*Extract:*
A recent report, however, has reinvigorated the idea of enhanced diffusion during molecular catalysis.[23] In these experiments, it was claimed that the mobility of reactant molecules in a family of organic chemical reactions, including the Cu(I)-catalyzed azide–alkyne cycloaddition (CuAAC) reaction, are boosted during catalysis.[23] With the word “boosted”, it is implied that the underlying mechanism is an active, propulsive one, akin to stochastic swimming[10,11] associated with the (free) energy released during each catalytic event. From a theoretical perspective, however, propulsive motion can only be observed over a very short period of time, as the negligible inertial effects will lead to rapid dissipation of the kinetic energy from sudden “kicks” into the environment, leading to a randomization of the propulsion by rapid rotational diffusion.[15,17−19,24] In addition to theoretical concerns, this report has been hotly debated from a technical perspective, especially with regard to the challenges of diffusion measurement by NMR.[25−31]

Pulse field gradient (PFG) NMR is the only technique that can enable the monitoring of molecular diffusivity at atomic scale. Here, molecular “diffusivity” is the rate of (mass) diffusion under a concentration gradient, as defined through Fick’s equations of diffusion, and is equivalent to “diffusion coefficient” at equilibrium, as implicated by the fluctuation–dissipation theorem. The technique allows us to determine the diffusion coefficients for the various molecular components of a reaction mixture, including reactants, catalysts, intermediate species, products, and solvent molecules. The PFG-NMR technique relies on spatial encoding of molecules via application of a magnetic field gradient along the z-axis of an NMR tube, through which the frequency of nuclear spins sitting on the molecules would carry z-coordinate information.[32] After a diffusion delay, during which the molecules undergo diffusion in different directions, including the z-axis, the spatial information is decoded through application of another field gradient pulse with the same magnitude but the opposite sign. The NMR signals of nondiffusing molecules would therefore be completely recovered after the second gradient pulse and its consequent reversing of nuclear spin frequencies, while the diffusing molecules will undergo NMR signal attenuation dependent on their displacement along the z-axis and the strength of the magnetic field gradient. The NMR signal intensity versus gradient field strength data will then allow determining diffusion coefficients separately for each NMR-resolved signal and its underlying molecular species. Furthermore, when a chemical reaction takes place in the NMR sample, the real-time PFG-NMR experiments enable monitoring of molecular diffusion over the course of the reaction. However, in such cases, proper technical adjustments in NMR diffusion experiments and data analysis should be made to account for NMR signal intensity changes due to the kinetics of the reaction and consequent changes in the concentration, NMR relaxation properties, etc.[33]

Here, we investigate molecular diffusion during the CuAAC reaction using the adjusted NMR diffusion experiments and introduce two ways in which artifacts due to time-dependent signal intensities in NMR diffusion experiments can be identified and corrected, hence enabling detection and quantification of potential reaction-induced diffusion enhancements in nanosized molecular systems. It is demonstrated that the two reactants, catalyst, and product of this reaction experience distinct reaction-dependent alterations in their diffusivity. Our results do not support the uniform catalysis-induced diffusion enhancement in CuAAC reaction, as suggested in ref (23), but instead point to the role of intermediate species in the CuAAC reaction cycle as the primary cause of reaction-dependent molecular mobility alterations.

*Supplied data:*
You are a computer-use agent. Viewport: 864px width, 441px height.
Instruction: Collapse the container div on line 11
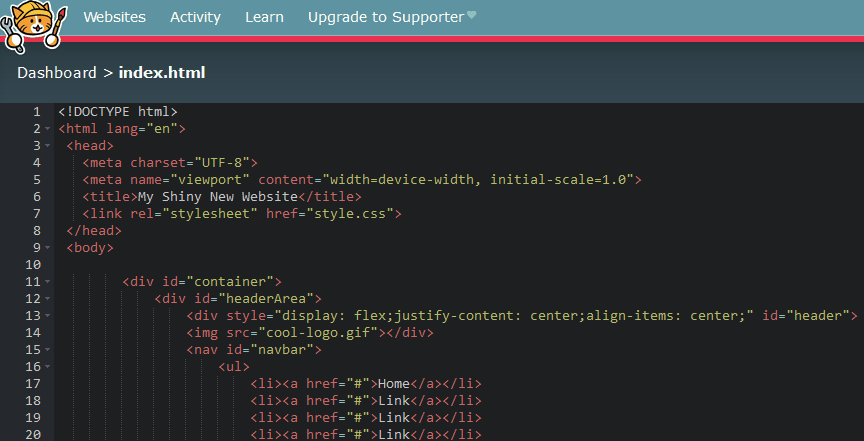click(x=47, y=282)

...

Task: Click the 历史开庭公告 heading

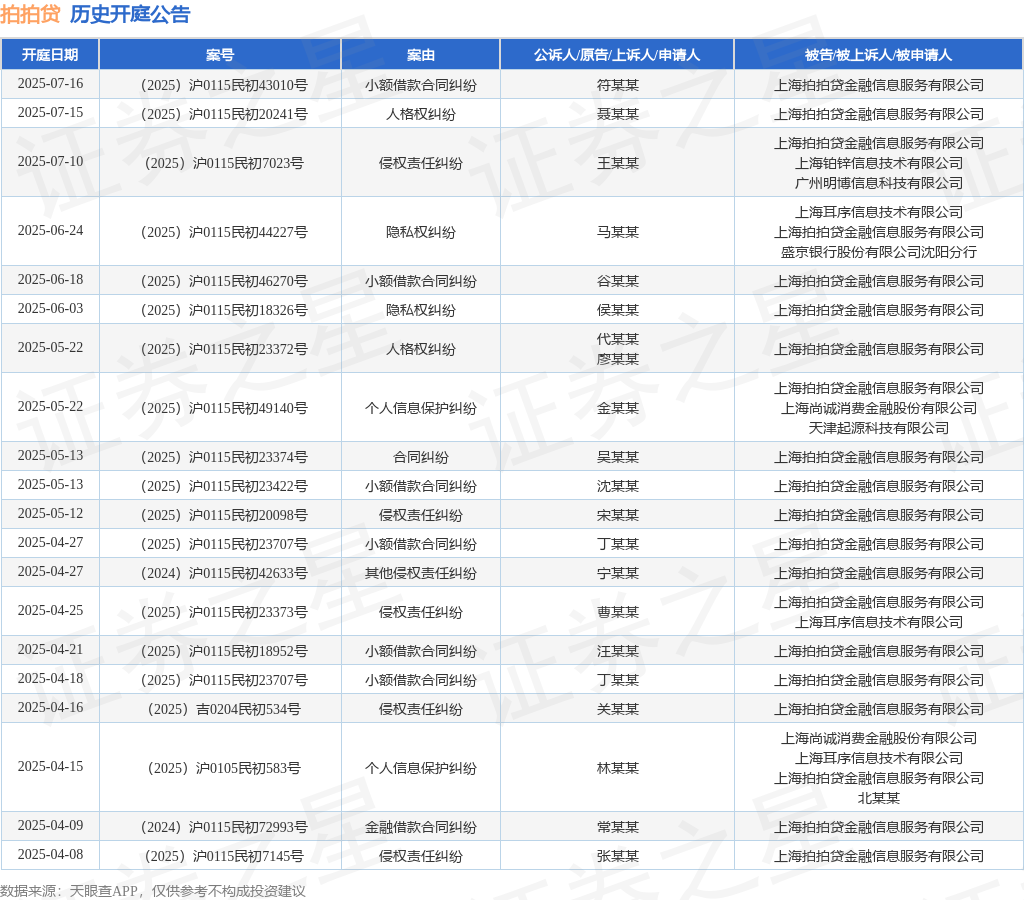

*Exercise prompt:* In the extract on reaction-induced diffusion, which technique is described as the only one able to monitor molecular diffusivity at atomic scale?

*Full answer:* Pulse field gradient (PFG) NMR.